I have implemented pivoted Cholesky from http://www.dfg-spp1324.de/download/preprints/preprint076.pdf. My expectation was that I would be able to use the resulting triangular matrix to easily solve the linear equations. However, the resulting matrix is not triangular. However, $R^TR$ indeed seems to be equal to the original matrix I decomposed.
Originally, I thought that there is error in my implementation, but when I found another one and it had the same problem (https://github.com/NathanWycoff/PivotedCholesky/blob/master/pivoted_chol.py). Then I found one in Tensorflow (https://www.tensorflow.org/probability/api_docs/python/tfp/math/pivoted_cholesky), and it has disclaimer about the resulting matrix not being triangular.
- Is it indeed true that the result of the pivoted Cholesky decomposition is not triangular?
- Can it be triangulated somehow?
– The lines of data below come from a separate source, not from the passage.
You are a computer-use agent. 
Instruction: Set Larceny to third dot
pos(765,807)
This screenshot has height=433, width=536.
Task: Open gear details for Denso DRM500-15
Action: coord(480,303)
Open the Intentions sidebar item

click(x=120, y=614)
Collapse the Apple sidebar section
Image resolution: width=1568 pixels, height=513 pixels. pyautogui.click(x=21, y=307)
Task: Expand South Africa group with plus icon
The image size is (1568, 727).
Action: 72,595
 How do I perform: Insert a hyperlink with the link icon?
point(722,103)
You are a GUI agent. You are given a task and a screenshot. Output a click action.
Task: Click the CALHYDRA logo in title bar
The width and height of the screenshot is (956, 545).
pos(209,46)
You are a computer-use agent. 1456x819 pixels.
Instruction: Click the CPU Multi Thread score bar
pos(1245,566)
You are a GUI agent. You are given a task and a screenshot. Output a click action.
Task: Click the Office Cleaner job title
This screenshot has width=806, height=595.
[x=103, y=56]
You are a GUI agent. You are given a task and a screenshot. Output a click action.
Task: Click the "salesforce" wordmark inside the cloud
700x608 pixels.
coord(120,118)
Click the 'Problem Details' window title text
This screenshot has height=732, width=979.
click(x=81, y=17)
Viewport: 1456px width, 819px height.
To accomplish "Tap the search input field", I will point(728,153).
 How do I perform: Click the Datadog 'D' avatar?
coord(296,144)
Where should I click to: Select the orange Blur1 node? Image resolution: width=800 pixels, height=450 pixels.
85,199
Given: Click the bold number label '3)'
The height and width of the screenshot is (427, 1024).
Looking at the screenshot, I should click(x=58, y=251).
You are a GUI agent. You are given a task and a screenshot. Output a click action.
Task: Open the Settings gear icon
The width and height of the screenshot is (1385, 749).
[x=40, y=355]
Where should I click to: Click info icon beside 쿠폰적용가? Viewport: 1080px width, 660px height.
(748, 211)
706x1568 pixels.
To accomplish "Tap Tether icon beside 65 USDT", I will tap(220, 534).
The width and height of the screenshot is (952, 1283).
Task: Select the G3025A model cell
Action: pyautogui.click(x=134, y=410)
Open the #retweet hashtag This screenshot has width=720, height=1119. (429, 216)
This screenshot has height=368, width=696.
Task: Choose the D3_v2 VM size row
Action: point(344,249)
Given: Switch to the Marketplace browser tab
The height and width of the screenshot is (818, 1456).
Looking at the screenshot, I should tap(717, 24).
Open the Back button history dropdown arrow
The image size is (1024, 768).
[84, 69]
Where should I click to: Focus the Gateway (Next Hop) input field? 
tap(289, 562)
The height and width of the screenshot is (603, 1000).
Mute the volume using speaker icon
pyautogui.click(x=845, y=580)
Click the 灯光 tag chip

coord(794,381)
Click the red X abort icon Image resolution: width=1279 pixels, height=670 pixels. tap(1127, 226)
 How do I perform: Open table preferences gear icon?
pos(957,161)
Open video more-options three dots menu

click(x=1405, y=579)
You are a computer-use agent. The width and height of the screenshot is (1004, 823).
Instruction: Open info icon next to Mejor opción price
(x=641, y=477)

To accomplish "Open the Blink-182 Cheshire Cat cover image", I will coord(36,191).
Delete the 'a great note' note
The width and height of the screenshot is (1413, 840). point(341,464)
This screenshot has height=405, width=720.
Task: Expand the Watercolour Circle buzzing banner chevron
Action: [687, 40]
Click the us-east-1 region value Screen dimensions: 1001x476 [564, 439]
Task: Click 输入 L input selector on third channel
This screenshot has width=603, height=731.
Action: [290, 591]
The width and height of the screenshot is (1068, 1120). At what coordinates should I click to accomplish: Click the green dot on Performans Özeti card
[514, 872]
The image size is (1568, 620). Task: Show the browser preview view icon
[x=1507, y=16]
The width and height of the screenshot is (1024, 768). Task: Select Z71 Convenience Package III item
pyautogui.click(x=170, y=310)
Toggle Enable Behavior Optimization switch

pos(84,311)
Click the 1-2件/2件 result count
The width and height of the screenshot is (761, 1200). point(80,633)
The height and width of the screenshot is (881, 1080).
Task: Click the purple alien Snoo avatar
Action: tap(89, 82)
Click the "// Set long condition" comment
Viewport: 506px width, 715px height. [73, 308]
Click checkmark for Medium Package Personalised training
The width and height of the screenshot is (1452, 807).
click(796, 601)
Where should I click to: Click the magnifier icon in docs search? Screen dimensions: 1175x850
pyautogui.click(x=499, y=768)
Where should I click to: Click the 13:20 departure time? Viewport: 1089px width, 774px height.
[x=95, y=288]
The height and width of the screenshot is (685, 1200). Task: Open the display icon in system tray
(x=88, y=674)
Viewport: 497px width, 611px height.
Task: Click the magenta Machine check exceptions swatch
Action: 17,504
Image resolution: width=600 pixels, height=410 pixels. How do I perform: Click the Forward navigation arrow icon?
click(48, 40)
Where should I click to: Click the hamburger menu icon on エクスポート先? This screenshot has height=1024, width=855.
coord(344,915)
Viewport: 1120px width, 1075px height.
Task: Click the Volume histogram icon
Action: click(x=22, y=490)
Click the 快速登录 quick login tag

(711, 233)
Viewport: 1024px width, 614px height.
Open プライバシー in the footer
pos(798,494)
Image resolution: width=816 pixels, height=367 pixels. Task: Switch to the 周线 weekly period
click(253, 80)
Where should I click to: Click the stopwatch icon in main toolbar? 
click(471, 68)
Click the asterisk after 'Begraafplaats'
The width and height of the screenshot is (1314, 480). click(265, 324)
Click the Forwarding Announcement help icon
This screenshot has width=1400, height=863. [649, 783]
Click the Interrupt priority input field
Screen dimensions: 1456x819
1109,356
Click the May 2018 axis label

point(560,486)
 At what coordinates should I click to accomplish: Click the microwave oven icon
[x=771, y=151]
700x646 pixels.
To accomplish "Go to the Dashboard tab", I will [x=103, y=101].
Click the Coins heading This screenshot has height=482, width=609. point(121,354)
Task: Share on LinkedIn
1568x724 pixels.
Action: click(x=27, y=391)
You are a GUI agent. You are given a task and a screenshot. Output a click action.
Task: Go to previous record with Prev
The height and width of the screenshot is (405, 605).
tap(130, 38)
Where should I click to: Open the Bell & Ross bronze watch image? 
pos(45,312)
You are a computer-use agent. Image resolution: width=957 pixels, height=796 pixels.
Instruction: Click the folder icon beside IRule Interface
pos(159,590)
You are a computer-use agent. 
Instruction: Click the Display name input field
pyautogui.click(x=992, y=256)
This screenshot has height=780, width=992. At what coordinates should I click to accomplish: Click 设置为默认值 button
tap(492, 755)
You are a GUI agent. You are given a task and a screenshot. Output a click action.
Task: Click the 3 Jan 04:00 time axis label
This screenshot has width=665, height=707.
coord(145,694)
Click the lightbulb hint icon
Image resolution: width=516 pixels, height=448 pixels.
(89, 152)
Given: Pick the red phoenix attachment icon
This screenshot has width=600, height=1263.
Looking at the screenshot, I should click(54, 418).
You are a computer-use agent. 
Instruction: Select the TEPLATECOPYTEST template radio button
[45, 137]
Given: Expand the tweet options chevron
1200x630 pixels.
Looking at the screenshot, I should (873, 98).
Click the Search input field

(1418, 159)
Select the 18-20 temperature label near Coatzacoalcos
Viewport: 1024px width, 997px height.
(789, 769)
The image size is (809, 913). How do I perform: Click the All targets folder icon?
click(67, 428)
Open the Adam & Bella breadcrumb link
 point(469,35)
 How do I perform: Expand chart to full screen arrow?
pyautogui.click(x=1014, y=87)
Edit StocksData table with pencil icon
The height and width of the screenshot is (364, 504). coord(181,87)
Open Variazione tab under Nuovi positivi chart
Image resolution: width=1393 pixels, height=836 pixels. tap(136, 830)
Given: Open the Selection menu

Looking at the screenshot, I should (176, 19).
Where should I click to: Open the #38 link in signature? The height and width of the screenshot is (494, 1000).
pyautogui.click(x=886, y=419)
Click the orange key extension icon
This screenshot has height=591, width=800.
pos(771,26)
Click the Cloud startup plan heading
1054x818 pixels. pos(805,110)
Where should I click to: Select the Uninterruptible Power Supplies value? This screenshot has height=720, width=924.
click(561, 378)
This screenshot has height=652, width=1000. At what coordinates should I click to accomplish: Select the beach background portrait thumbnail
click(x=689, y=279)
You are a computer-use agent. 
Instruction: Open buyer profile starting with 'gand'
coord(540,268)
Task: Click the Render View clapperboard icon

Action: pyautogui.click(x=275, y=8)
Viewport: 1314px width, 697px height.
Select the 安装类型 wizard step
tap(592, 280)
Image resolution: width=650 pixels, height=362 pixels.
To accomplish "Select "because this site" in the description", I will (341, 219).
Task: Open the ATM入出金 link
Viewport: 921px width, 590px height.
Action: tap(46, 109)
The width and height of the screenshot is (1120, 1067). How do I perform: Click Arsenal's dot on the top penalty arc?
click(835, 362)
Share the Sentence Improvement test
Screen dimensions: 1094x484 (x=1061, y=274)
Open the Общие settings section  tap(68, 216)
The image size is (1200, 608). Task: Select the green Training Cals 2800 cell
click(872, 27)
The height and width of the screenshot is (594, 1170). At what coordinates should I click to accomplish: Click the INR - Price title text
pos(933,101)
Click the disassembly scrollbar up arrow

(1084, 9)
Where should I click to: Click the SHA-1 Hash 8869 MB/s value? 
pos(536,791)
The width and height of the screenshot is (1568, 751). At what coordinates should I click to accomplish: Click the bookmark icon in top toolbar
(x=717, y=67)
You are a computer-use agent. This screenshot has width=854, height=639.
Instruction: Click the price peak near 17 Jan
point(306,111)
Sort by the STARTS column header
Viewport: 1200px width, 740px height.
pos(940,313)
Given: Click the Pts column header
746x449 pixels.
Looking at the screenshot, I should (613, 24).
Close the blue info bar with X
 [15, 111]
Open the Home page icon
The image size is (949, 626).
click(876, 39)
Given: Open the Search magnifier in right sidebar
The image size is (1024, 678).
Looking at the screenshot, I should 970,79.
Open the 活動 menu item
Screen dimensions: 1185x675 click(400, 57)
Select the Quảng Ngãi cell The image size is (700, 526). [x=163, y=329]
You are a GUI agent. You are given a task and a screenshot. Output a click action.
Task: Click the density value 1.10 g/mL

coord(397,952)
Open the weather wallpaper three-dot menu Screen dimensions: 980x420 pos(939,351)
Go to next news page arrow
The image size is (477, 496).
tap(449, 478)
I tried to multiply it with the permutation matrix but that was not giving me anything resembling the triangulate matrix. The number of 0 and non-0 elements seems to be correct, but they are not located in the triangular shape.
- Is there actually sense in using pivoted Cholesky for solving $J^Tx=J^Tr$ equation where $J$ is 6x6 Jacobian coming from matching pair of 3D correspondences? Would a normal Cholesky be enough in terms of numerical stability? Or LDLT / QR decomposition?
Thank you in advance. I am more a programmer than a mathematician, so I am experiencing trouble understanding some theory behind correspondence matching.